Stored records:
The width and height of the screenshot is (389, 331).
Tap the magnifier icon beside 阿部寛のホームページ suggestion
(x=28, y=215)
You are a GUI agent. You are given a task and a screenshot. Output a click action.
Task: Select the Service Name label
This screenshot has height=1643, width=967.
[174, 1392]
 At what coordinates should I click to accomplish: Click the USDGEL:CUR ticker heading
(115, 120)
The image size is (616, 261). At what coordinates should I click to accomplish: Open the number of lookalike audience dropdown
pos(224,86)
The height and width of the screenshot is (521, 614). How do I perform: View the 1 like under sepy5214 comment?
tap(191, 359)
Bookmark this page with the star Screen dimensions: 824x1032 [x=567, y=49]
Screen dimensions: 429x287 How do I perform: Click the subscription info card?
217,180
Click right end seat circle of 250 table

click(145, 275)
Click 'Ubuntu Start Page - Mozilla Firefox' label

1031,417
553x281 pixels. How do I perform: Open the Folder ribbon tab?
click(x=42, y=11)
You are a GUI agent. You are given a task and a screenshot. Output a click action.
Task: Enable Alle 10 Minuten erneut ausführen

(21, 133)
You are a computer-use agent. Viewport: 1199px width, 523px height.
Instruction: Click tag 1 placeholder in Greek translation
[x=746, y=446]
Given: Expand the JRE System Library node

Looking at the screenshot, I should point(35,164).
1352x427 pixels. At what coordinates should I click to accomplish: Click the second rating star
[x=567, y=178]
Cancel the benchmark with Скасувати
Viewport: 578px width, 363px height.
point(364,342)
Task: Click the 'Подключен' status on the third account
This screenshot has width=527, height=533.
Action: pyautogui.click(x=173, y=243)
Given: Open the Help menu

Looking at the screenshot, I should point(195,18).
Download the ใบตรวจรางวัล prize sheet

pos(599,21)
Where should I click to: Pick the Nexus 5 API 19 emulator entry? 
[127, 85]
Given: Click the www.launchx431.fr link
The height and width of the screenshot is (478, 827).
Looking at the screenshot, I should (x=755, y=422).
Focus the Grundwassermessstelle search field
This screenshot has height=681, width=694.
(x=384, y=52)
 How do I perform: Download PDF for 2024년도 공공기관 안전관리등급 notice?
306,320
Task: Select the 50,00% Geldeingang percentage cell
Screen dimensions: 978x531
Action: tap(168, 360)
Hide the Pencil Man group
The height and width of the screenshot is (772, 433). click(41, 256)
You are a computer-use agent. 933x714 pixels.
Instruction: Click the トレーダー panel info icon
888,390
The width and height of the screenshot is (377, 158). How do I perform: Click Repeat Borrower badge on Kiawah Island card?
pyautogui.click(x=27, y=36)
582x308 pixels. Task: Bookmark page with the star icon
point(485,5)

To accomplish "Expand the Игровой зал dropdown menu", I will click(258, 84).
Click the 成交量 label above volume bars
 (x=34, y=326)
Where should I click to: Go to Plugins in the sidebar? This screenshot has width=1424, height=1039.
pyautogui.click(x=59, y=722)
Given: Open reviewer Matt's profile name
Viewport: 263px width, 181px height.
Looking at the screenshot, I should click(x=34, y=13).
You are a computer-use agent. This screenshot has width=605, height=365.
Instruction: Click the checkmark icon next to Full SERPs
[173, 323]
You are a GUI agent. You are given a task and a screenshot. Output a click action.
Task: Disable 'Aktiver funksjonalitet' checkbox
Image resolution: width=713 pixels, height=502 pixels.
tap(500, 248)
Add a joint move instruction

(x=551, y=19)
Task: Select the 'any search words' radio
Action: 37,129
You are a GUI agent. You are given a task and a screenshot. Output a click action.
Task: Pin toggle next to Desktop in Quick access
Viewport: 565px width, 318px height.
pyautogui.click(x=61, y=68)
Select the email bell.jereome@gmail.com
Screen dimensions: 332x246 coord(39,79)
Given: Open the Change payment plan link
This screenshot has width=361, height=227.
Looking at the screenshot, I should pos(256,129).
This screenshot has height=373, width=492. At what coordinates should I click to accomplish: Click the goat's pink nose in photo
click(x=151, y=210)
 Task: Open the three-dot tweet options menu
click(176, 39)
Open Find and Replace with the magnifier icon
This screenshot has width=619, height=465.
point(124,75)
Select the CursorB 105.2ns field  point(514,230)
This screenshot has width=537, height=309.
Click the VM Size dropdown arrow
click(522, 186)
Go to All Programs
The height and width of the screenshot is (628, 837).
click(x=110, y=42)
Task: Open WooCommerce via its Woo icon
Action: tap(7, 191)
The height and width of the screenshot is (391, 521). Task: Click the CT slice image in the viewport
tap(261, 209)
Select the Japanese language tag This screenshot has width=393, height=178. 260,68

TASK ITEM: In the entries above, please find the line with "This screenshot has width=361, height=227." and the line with "Open Find and Replace with the magnifier icon", then write out exactly those two lines and every line between them, and nothing more.

OUTPUT OF THE EXERCISE:
This screenshot has width=361, height=227.
Looking at the screenshot, I should pos(256,129).
This screenshot has height=373, width=492. At what coordinates should I click to accomplish: Click the goat's pink nose in photo
click(x=151, y=210)
 Task: Open the three-dot tweet options menu
click(176, 39)
Open Find and Replace with the magnifier icon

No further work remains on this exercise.